╔══

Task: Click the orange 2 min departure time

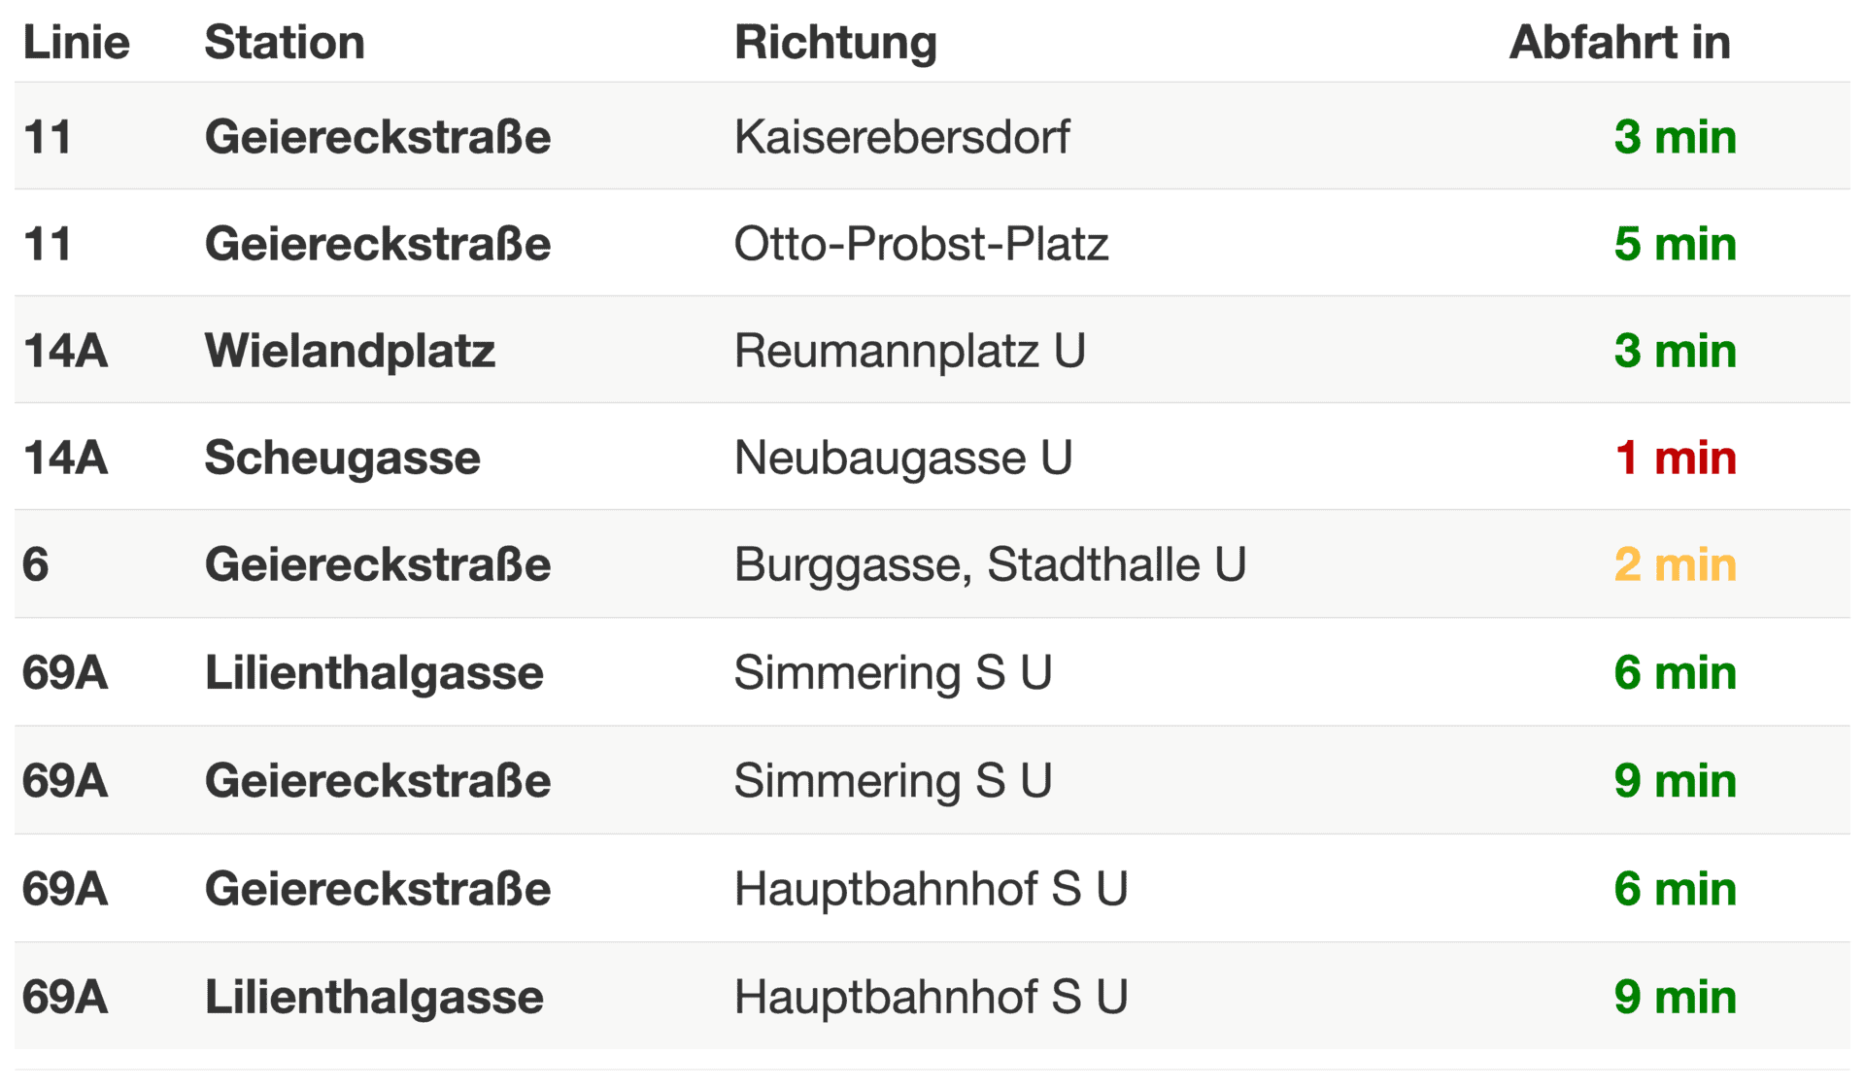Action: 1675,564
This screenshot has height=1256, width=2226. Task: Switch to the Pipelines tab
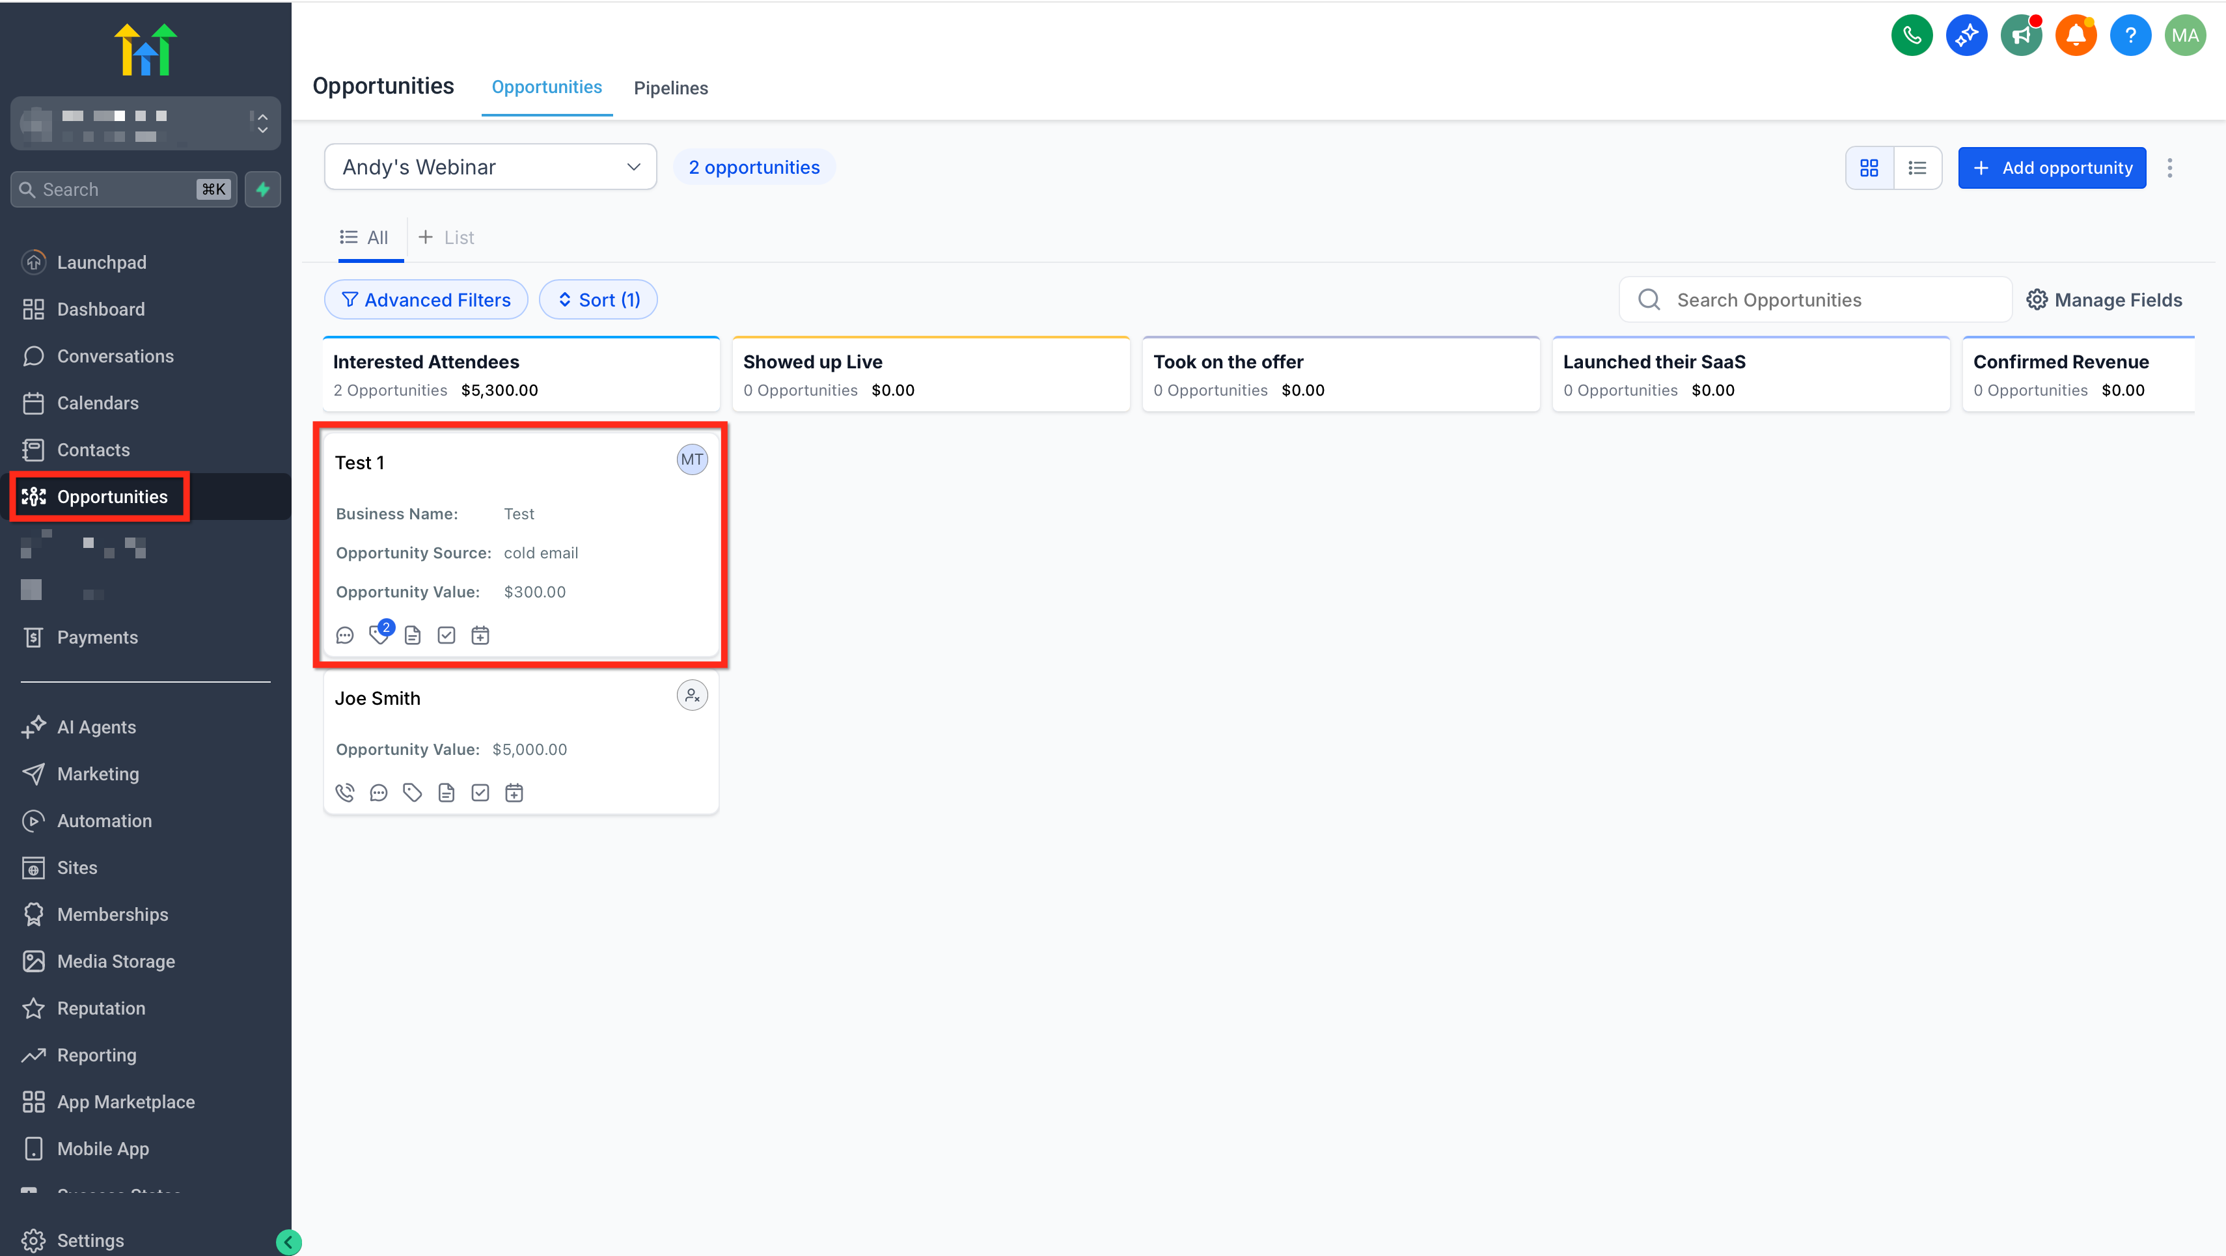[671, 87]
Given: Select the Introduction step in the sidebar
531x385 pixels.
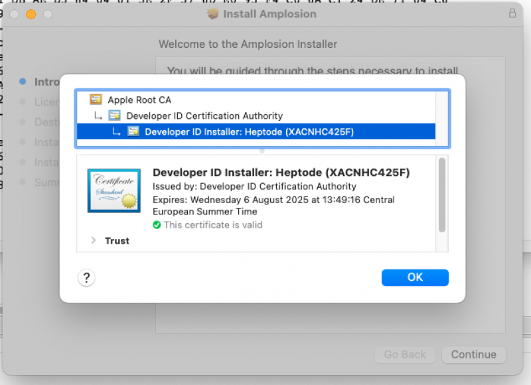Looking at the screenshot, I should tap(46, 82).
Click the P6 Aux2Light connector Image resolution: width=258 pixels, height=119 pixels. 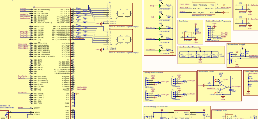click(x=174, y=94)

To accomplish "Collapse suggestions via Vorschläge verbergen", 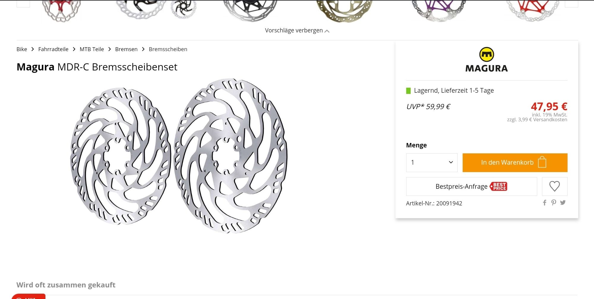I will coord(297,31).
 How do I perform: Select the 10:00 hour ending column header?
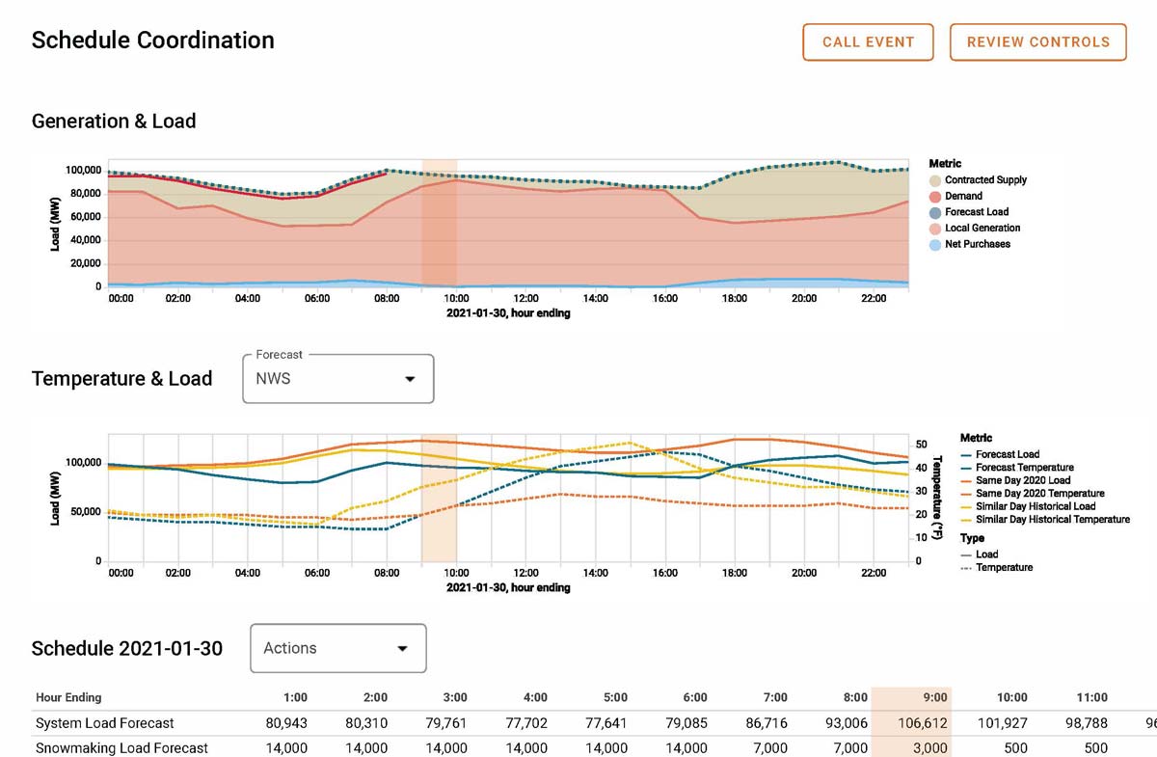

╚══

Pick out each line in the items above that contains the word "Select", and copy those lines. Only count matches with the same capitalization.

Given: Select the Introduction step in the sidebar
 How do I perform: Select the 10:00 hour ending column header?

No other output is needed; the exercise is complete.